- Instructions for the task -
Please reproduce, exactly and with nothing added, the lines of the material below that run from the one containing "The height and width of the screenshot is (784, 1531)." to the end.
══════════════════════════════
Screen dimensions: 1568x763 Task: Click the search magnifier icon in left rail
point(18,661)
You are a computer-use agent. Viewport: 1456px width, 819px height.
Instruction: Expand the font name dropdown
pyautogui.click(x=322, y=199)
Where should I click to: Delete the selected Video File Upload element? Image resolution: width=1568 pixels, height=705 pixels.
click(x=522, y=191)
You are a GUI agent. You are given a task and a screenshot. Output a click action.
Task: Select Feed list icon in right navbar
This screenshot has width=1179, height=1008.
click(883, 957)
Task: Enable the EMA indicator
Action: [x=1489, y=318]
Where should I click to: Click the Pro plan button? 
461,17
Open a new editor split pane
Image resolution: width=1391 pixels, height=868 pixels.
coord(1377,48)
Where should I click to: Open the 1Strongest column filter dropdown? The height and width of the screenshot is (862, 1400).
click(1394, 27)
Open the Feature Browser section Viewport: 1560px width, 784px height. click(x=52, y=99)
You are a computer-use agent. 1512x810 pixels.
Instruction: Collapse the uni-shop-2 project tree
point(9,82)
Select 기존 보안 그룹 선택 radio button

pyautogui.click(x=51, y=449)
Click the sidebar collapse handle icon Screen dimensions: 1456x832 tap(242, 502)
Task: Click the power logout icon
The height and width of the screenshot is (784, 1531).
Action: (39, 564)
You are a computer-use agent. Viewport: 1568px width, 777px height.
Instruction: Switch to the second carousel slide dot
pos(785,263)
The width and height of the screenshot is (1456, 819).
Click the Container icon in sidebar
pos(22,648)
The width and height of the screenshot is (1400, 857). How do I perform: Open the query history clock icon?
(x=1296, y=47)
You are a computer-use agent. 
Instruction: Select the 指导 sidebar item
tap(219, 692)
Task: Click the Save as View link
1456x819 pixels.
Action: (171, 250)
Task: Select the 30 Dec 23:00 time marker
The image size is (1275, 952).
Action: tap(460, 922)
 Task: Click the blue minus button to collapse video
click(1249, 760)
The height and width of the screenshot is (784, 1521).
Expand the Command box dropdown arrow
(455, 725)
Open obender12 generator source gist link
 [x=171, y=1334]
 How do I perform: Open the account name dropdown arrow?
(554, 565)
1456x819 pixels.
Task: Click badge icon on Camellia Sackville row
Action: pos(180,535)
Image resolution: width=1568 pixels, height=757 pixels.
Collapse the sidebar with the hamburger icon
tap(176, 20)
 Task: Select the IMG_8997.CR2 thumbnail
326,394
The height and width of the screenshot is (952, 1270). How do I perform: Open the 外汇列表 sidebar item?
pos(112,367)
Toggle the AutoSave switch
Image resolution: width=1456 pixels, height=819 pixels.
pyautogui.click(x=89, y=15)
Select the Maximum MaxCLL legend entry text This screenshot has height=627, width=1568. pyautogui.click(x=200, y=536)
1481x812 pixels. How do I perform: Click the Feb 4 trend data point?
══════════════════════════════
- Result of the exercise -
The height and width of the screenshot is (784, 1531).
Action: (39, 564)
You are a computer-use agent. Viewport: 1568px width, 777px height.
Instruction: Switch to the second carousel slide dot
pos(785,263)
The width and height of the screenshot is (1456, 819).
Click the Container icon in sidebar
pos(22,648)
The width and height of the screenshot is (1400, 857). How do I perform: Open the query history clock icon?
(x=1296, y=47)
You are a computer-use agent. 
Instruction: Select the 指导 sidebar item
tap(219, 692)
Task: Click the Save as View link
1456x819 pixels.
Action: (171, 250)
Task: Select the 30 Dec 23:00 time marker
The image size is (1275, 952).
Action: tap(460, 922)
 Task: Click the blue minus button to collapse video
click(1249, 760)
The height and width of the screenshot is (784, 1521).
Expand the Command box dropdown arrow
(455, 725)
Open obender12 generator source gist link
 [x=171, y=1334]
 How do I perform: Open the account name dropdown arrow?
(554, 565)
1456x819 pixels.
Task: Click badge icon on Camellia Sackville row
Action: pos(180,535)
Image resolution: width=1568 pixels, height=757 pixels.
Collapse the sidebar with the hamburger icon
tap(176, 20)
 Task: Select the IMG_8997.CR2 thumbnail
326,394
The height and width of the screenshot is (952, 1270). How do I perform: Open the 外汇列表 sidebar item?
pos(112,367)
Toggle the AutoSave switch
Image resolution: width=1456 pixels, height=819 pixels.
pyautogui.click(x=89, y=15)
Select the Maximum MaxCLL legend entry text This screenshot has height=627, width=1568. pyautogui.click(x=200, y=536)
1481x812 pixels. How do I perform: Click the Feb 4 trend data point?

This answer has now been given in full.